Thanks to the latest generation of marketing tech, the lines between marketing, sales and service are blurrier than ever. CRM platforms bring together all of the data that different teams use, so whether a rep is working on a marketing email, sales call or a service case, they have access to everything the company’s learned about the customer up to that point.

Salesforce envisions the marketers as the conductor, charged with the task of orchestrating this new whole-lifecycle customer journey. Central to Salesforce’s Marketing Cloud is an app called Journey Builder, where marketers map out automated journeys that can include customer communications like emails, targeted social ads or messages and SMS. But, journeys can also be set up to do things like trigger a sales call when an upsell opportunity arises, or open a new service case when a customer gives negative feedback after a purchase.

“How many times have we said or heard that our brands are the sum of all the interactions our customers have with us?” McCorkle asked the audience. “That’s true. Now we have the tools to actually manage it.”

Personalization needs scale to matter

For companies that operate at the scale of AT&T, which has 10 distinct marketing teams and manages 140 social media profiles, providing personalized customer experience is a pretty big challenge. Assistant VP Kim Keating said to be able to manage customer issues live on social media, AT&T was faced with the prospect of doubling the size of its customer service team. But she said with automation, they were able to scale their existing operations without increasing costs. Actually their strategy reduced their costs by 35%, while customer satisfaction increased 5% year-over-year.

Scale is the limiting factor on personalization, McCorkle argued, because global brands simply don’t have the manpower to tailor their messaging to each individual the old-fashioned way. After all, that’s the reason audience demographics exist; because in order to create messaging that’s effective for thousands or millions of customers, marketers have had to reduce those individuals to what they have in common.

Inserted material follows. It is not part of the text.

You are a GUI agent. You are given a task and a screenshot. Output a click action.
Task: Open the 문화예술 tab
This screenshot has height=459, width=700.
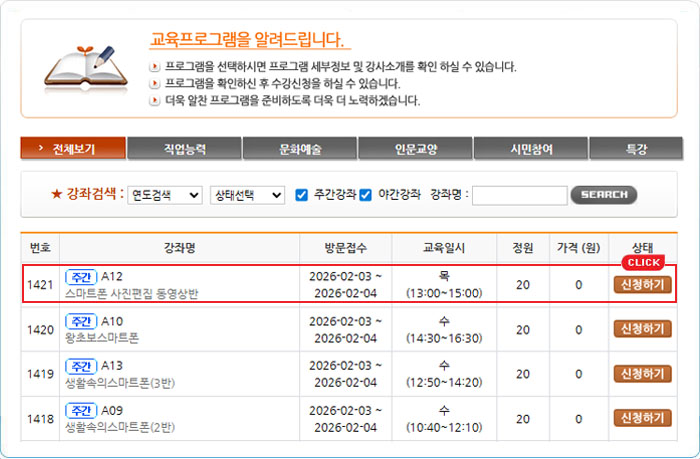pyautogui.click(x=300, y=149)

Automation lifts those constraints, and makes it possible to target individuals as individuals. As an example, McCorkle showed off the personalized product recommendations Room & Board uses in its emails, which dynamically swap in different content for each user based on products they’ve looked at and purchased in the past online. It’s not new technology, but the point here is that on the scale that Room & Board is selling, there’s no way it could send individually crafted emails to every customer without automation. And those personalized recommendations have boosted the brand’s business. Since adopting the technology, average order values have increased 40% online and 60% in-store.

Customer relationships are a two-way street

Something that often gets overlooked in all this talk of customer-centricity is that customers need a compelling reason to form a relationship with your brand. All the seamless integration in the world won’t drive engagement if the customer doesn’t see value in the kind of actions you want them to take.

Predictive product recommendations that customers actually find useful are one way to drive engagement. But brands that can’t really go that route, like McDonald’s, have discovered that content can be a powerful way to appeal to their customers beyond everyday transactions. Saleforce’s McCorkle said a big driving force behind McDonald’s CRM success has been their build-your-own-meal website, which gives them a starting point to reengage visitors via email and social.

Or take Mattel, which put a big focus on connecting the toys kids buy from them to much richer online experiences, like stories and games. “You have to think about what will create the engagement, what will be interesting enough to the customer to even warrant them having a relationship with you,” McCorkle explained. The way Mattel creates that appeal is by offering new ways to play – safely and privately, across both digital and physical spaces. That’s enough to get their customers to connect physical to digital, and help Mattel start building a bigger picture of who that customer is and what they’re interested in.